In chapter seven Pate catalogues, in a rather prescriptive manner, the different elements of ‘rap/poetry’, such as saturation, language, imagery, texture, meaning, structure/form/rhythm, and flow, which serve as parameters for approaching a qualitative analysis of rap lyrics. Saturation refers to the level of authenticity of the hip hop experience presented in a rap/poem. Here Pate contrasts the impact of the lines “Woke up in the back of a tray/ On my way, to MLK/ That’s the county hospital jack/ Where niggaz die over a little scratch”[iii] from  Ice Cube’s “Alive on Arrival” to the chunky lyrics of a McDonald hamburger commercial that exploits the rhythm and structure of rap.

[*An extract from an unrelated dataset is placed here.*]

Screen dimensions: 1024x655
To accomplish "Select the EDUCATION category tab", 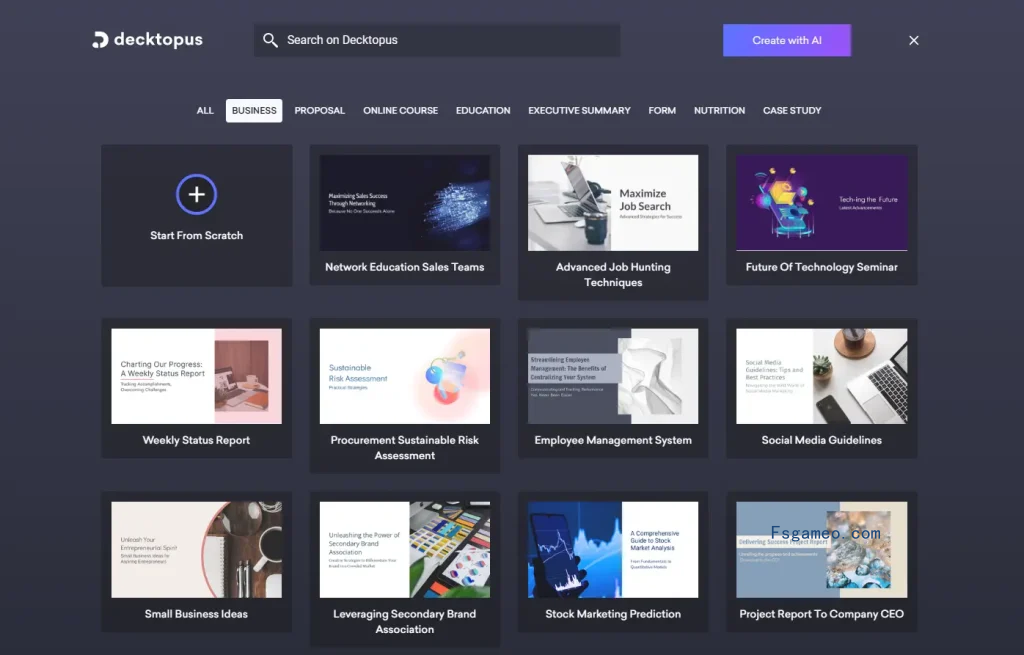I will [483, 110].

While discussing the function of codes in rap, Pate makes references to the act of signifying that adds complexity to the language rappers use. He also dwells at length on the various aspects that apparently constitute the negative energy of rap. However, profanity, violence, misogyny, sexism, homophobia are all shown to be persistent realities of urban inner-city life. Pate shares his own reservations on issues of gender and racism and the ethical implications that they bear. But he defends the “normalized” profaneness in the language of rap by analyzing the features of common discourse and by suggesting the matter-of-fact-ness of such linguistic (mis)occurrences. He, therefore, directs and expects the readers/listeners to look beyond the obvious and try exploring the real depth and beauty of rap/ poems, an effort which is rewarding but not purely innocent. Pate’s concern over the feminist question is overtly expressed in his treatment of the two rap/poems, “Dear Mama” and “Wonder Why They Call U Bytch”, by Tupac Shakur. He has also included specimens in the form of LL Cool J’s “I Need Love” and Common’s “The Light” to show how (in these cases) gender issues have been dealt with in a favorable light, involving a great deal of sincerity on the part of the speaker. Nevertheless, in both the poems/songs, the objectification of woman is secured without an attempt at retrieval.

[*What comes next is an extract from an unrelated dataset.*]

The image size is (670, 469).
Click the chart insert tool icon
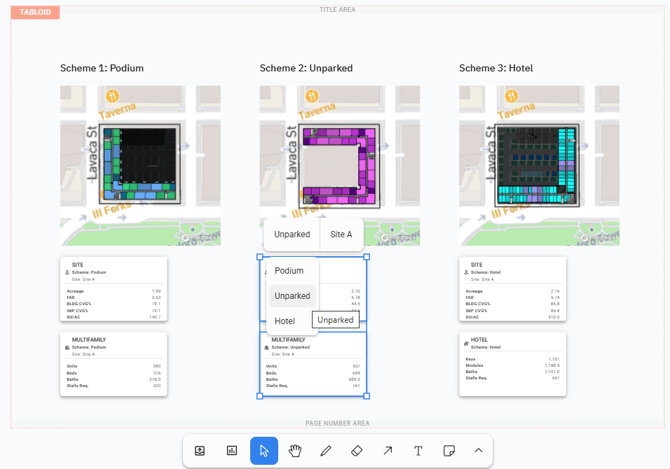point(232,451)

In the final segment, Pate scores out a thematic categorization of rap/poems. Tradition, crime and punishment, social criticism, urban ghetto life, gender, relationships, roots, hip hop, parody, and spirituality are some of the content credits under which the rap/poems are clubbed. The author hereby purports to demonstrate the range and variety of rap/poetry as such.

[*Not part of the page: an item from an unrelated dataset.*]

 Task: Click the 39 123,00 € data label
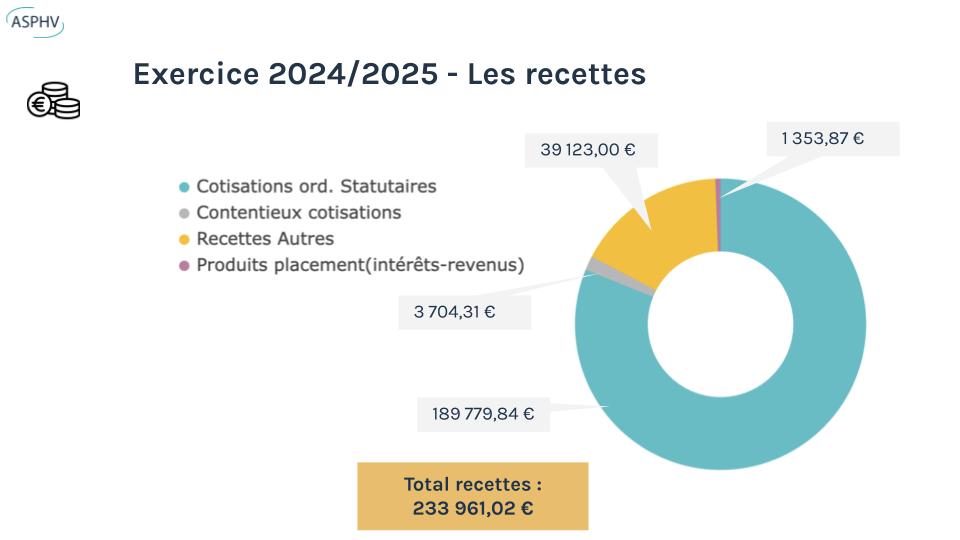tap(588, 150)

Pedagogic reviews acknowledge the effectiveness of hip hop and rap in generating critical literacy among learners in academic environs. Hip hop texts have been scrutinized to explain important literary terms and techniques and to show how relevant social dialogue may be negotiated within a poetical framework. Pate clears new ground by making a complete re-evaluation of rap following the lines of poetry, pure and simple. His assessment of the poetic potential of rap music is much appreciated, and much awaited is the anthology of rap/poems that he proposes to publish.

Notes


[i]  Amiri Baraka’s “Black Art,” in  Alexs Pate, In the Heart of the Beat: The Poetry of Rap (Scarecrow Press, Inc., 2010), p. 20.

[ii]  Alexs Pate, In the Heart of the Beat: The Poetry of Rap (Scarecrow Press, Inc., 2010), p. 3.

[iii] lbid., p. 47.

 Pragna Paramita Mondal is a lecturer in English at Victoria College, Kolkata, and an Academic Counselor at Indira Gandhi National Open University. She loves writing poetry and learning languages. Her poems have been published in several journals and e-zines.